Europe’s war on “wokeness” continues apace, and it has found some unexpected warriors.

The pushback against racial, gender and social-justice activism has long been a hallmark of the ultranationalist governments of Hungary and Poland, which have accused the European Union of imposing its allegedly “woke” agenda, especially on LGBTQ rights. But the war on wokeness has now taken root in Britain and France, where more moderate conservative governments have now made it their cri de coeur.

The political genius of these phony wars is that “woke” has no clear meaning; the term’s malleability makes it the perfect enemy. Each government has its own specific targets, but there are some important similarities. Across the continent, the anti-woke agenda is sometimes falsely framed as protecting universalist ideals, a bad-faith attempt to defend society from American-style “division.” In liberal societies, anti-wokeism is now manifesting itself as illiberalism by another name, a crucial pillar of the reshaping of right-wing politics on both sides of the Atlantic.

For years, critics have pointed to the excesses of the so-called woke American left, typically the social media mobs that call for people to be “canceled” for failing to meet arbitrary measures of moral purity. If this phenomenon has indeed unjustly upended the careers of a small number of private citizens, it also turns out to be the perfect persecution fantasy for elites and conservatives who believe themselves to be both exempt from accountability and the deserving custodians of a civilization on the verge of collapse.

Each country’s battle is somewhat unique.

In Britain, the Conservative government’s war on woke is masquerading as a dishonest attempt to defend “free speech” on universities from students opposing certain speakers on campuses — while at the same time defending a whitewashed vision of British history. Fighting for free speech would be a legitimate cause if the same government did not regularly try to attack certain views in exactly the same way it claims to oppose, notably in the form of attempting to silence discussions about what to do with the legacy of empire, whether at the National Trust or with regard to ubiquitous public statues.

“The invention of something called a culture war is simply the first line of defense against the advances that have been made by anti-racist movements in the past year,” said Dan Hicks, a professor at Oxford University who has written extensively on colonial violence and cultural restitution. “How do you push back when there’s been progress on such questions? Invent a culture war.”

Fabricating culture wars also seems to be the strategy in France, where the government’s own war on woke has become inextricably linked with its response to a devastating series of Islamist terrorist attacks.

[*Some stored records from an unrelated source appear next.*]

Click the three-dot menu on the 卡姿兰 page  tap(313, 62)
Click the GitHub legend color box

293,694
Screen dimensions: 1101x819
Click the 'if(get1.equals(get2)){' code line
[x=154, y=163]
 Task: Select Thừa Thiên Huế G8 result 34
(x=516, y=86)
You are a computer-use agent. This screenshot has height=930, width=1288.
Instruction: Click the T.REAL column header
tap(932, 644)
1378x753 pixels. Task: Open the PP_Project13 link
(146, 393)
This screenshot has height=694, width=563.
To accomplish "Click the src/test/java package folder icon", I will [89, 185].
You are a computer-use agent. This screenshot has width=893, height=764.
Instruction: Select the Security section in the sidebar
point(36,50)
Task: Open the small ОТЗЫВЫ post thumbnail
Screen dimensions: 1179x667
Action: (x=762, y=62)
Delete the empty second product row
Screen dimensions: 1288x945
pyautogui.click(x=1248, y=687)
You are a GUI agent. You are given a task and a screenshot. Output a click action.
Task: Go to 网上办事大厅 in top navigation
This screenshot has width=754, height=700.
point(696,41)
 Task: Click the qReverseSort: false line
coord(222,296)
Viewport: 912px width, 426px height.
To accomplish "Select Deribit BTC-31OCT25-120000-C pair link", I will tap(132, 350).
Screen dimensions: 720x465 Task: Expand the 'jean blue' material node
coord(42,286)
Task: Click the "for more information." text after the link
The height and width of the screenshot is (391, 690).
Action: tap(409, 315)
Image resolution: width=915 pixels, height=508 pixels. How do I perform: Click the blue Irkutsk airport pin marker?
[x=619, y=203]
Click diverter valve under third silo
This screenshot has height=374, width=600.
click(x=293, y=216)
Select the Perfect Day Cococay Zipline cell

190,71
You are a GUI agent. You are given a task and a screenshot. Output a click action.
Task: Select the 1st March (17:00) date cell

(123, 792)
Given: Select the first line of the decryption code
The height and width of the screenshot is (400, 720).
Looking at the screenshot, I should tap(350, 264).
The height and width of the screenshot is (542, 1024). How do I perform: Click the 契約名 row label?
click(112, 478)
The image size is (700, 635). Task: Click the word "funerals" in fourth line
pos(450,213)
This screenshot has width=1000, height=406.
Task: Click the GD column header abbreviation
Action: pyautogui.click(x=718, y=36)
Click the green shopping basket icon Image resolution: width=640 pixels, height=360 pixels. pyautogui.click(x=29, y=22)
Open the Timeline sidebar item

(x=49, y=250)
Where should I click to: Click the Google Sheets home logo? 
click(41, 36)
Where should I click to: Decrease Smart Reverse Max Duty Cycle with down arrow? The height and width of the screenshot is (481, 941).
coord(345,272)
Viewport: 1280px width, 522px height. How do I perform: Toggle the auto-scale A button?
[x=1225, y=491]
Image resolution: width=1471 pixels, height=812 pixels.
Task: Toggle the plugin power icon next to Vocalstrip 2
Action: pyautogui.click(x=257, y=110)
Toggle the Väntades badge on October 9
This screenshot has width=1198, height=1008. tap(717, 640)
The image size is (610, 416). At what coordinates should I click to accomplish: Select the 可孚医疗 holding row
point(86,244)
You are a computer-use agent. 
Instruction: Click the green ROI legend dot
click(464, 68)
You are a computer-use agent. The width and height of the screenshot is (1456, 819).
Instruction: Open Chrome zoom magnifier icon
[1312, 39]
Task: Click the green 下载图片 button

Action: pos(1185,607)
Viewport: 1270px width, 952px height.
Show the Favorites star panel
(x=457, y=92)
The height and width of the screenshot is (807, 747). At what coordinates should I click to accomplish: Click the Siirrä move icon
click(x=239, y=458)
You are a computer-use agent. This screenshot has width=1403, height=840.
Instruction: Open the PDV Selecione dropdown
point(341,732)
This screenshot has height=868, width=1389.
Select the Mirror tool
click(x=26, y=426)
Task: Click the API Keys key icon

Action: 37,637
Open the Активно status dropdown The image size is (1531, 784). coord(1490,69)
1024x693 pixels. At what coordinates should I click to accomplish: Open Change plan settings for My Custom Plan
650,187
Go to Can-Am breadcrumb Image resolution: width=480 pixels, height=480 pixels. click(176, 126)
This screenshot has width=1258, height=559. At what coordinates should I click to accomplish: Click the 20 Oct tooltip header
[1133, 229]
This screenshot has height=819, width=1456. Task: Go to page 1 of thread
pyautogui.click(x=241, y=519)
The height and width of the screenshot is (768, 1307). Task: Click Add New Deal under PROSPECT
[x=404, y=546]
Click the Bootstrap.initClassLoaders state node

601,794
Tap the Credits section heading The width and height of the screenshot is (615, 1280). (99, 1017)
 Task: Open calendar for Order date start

The French government has doubled down on a proposal to fight what it calls — entirely earnestly — academic “islamogauchisme,” or “Islamo-leftism,” a term that even the higher education minister has conceded “has no scientific definition” even if “it corresponds to a feeling of our fellow citizens.” That much, at least, is true: Nearly 60 percent of the French feel that leftists and intellectuals are too soft on radical Islamism, according to a poll conducted this week.

But feelings are not facts, and the problem is that the term “Islamo-leftism” observes no distinction between radical Islamism and Islam, a distinction the government claims it cares about respecting. Worse is the term’s equation between certain kinds of academic inquiry and terrorist violence: Thinking certain thoughts and researching certain topics — although no one can say which ones, exactly — is apparently akin to treason.

Nowhere is the issue of free expression more sensitive right now than in France. The most shocking of the recent attacks featured the actual decapitation of a middle-school teacher named Samuel Paty, who had shown his students caricatures of the prophet Muhammad as a part of a lesson on free expression in the face of censorship. The caricatures, strictly prohibited by the Muslim faith, had recently been reprinted by the satirical newspaper Charlie Hebdo, which itself was the target of another gruesome Islamist attack in 2015.

After Paty’s beheading, the French government’s response was to style itself a defender of free expression, even of speech some see as offensive. “I will always defend in my country the freedom to speak, to write, to think, to draw,” President Emmanuel Macron said shortly thereafter. But this has not turned out to be true, and Macron is hardly the free-speech advocate he considers himself to be.

Amid mounting criticism, Macron’s spokesman tried to reassure critics that no assault on academic freedom was intended. But his higher education minister, Frédérique Vidal, doubled down, saying that the investigation into “Islamo-leftism” among those who study things like intersectionality and postcolonial studies was meant to “distinguish between the work of scientists and those who use this work to promote an ideology and nurture activism.” The hypocrisy is as contemptible as it is cartoonish.

The anti-wokes claim to abhor “American” identity politics, but they insist on importing American culture wars — especially those stoked by the Trump administration — into societies that hardly resemble the United States, especially when it comes to questions of race and ethnicity.

If doctrinaire wokeness is facile and sophomoric, anti-wokeness is the ideal obsession for the feeble mind and the desperate government. In Europe, we can expect this push to be with us for quite some time. This seems to be the only way the right can capture public support these days: charging at the windmills of wokeness.